Getting a mortgage can be more difficult when you are on a zero-hour contract. This is because your income will be irregular and unsteady. At any point, an employer can decide to stop giving you work. This can be a red flag for many mortgage providers. If you are dreaming of getting on the property ladder and you are on a zero-hour contract, there are steps you can take to increase the likelihood of your application being accepted.
Get Your Employment History in Order
Some lenders, like Halifax, will accept mortgage applications with a zero-hour contract if you can show that you have been on the same contract for at least 12 months. See Niche Mortage Info for more details. So, before you start the application process, get your employment history in order and make sure you don’t have any gaps in employment. Gather things like pay slips for various jobs to show that you have been continuously employed for at least 12 months.
Talk to Your Employer
In some cases, you may be able to switch your contract to a permanent or even a fixed term contract. Talk to your employer and ask if there are any permanent positions available with the company. They may appreciate the steady workforce, even if it does mean giving up some of your flexibility.
Save a Larger Deposit
Lenders are always more likely to accept an application from anyone with a larger deposit. If you are looking to secure a 95% loan to value (LTV) you will struggle to get approved. If the LTV is closer to 80%, lenders will look more favourably on your application. There are two ways you can increase the size of your deposit. Either save for longer to increase your savings pot or set your sights on a property with a lower value.
Fix Your Credit Score
Regardless of your working situation, a good credit score is essential for a mortgage application.

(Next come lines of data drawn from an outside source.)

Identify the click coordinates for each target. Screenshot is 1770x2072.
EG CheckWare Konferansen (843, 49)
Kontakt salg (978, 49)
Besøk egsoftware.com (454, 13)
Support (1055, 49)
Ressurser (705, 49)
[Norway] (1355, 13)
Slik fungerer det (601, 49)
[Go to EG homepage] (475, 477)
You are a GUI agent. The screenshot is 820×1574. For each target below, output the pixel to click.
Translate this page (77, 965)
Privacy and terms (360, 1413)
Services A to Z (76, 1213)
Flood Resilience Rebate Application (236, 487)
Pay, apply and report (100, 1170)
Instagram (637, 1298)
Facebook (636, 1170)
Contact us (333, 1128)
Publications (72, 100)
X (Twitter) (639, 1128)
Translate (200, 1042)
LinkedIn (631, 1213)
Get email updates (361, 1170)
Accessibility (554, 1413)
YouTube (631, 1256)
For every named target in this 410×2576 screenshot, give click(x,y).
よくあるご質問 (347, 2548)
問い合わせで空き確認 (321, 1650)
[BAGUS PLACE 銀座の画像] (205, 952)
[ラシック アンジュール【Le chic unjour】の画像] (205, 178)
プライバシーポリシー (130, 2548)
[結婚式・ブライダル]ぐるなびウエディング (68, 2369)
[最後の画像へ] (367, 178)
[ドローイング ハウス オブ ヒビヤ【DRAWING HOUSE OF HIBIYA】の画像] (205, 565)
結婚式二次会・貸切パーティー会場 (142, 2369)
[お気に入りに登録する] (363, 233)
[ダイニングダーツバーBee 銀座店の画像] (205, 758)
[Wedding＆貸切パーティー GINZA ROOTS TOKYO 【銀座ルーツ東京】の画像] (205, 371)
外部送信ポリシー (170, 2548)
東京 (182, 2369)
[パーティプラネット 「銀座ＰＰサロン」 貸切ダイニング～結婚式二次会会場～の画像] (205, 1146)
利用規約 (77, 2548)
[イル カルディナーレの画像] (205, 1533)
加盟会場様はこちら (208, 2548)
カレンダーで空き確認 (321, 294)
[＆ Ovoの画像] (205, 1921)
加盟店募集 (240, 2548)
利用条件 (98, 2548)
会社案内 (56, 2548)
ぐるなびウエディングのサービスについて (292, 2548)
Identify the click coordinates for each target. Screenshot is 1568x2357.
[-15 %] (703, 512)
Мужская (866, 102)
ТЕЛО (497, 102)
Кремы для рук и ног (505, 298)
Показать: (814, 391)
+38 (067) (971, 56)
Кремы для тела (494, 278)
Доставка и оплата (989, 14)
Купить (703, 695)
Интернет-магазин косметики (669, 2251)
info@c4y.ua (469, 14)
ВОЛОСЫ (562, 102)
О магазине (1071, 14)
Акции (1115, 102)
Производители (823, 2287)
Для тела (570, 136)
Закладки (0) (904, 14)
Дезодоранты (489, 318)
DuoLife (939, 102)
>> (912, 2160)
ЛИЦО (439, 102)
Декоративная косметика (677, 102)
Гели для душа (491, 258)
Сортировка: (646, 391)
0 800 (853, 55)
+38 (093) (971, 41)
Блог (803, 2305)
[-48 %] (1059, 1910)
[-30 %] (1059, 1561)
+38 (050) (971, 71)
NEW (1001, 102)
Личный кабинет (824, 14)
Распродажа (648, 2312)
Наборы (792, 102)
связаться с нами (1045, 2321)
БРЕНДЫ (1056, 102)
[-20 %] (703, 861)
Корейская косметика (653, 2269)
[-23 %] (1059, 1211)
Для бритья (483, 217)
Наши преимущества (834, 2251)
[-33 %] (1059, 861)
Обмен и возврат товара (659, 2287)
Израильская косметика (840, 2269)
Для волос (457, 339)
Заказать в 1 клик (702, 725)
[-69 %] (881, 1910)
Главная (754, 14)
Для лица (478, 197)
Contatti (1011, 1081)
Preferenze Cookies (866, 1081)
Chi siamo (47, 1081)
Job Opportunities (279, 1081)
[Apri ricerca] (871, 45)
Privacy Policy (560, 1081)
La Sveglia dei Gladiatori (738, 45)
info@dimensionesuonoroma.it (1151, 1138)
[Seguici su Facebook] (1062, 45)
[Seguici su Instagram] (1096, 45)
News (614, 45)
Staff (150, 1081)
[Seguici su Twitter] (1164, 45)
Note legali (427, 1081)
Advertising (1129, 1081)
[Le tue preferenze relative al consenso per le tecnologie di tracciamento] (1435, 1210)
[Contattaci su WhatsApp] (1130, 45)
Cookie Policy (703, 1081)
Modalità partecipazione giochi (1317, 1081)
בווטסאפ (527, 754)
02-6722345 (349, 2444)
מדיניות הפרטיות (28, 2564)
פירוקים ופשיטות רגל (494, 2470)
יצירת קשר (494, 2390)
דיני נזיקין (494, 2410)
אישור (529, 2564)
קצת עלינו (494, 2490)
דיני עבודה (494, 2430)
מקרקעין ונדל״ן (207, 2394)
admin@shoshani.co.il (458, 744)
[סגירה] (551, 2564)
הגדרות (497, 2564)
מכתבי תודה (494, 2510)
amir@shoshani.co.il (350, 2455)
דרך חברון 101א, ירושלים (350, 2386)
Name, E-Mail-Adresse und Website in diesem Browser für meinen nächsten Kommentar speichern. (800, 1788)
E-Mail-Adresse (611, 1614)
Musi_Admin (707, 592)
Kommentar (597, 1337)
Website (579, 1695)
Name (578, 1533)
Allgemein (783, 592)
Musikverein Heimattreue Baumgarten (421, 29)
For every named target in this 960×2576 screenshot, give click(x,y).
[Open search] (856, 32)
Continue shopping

Your credit score is an indicator of your trustworthiness and reliability with money. If you can show a strong history of keeping up with your financial obligations then a lender will see that your zero-hour contract has never caused you problems in the past. If you have a history dotted with late payments, this might lead the lender to worry about your ability to make your mortgage payments on time.
Find a Guarantor
A guarantor can be a family member or friend who owns their own home. They must be willing to sign a legal document that says they will make payments towards your mortgage if you are unable to do so. They can usually offer security in the form of their own home, or a deposit. The deposit is held in a savings account owned by the lender. They will not be able to access their money until the borrower has paid off a certain amount of the mortgage.
Don’t Give Up!
Being rejected by one lender doesn’t mean that all lenders will reject you. In many cases, you will simply need to seek the guidance of a specialist mortgage broker. They will be able to advise you on the best route forward and how to make your application more attractive to lenders. With so many variables, it helps to have an expert’s perspective on mortgages.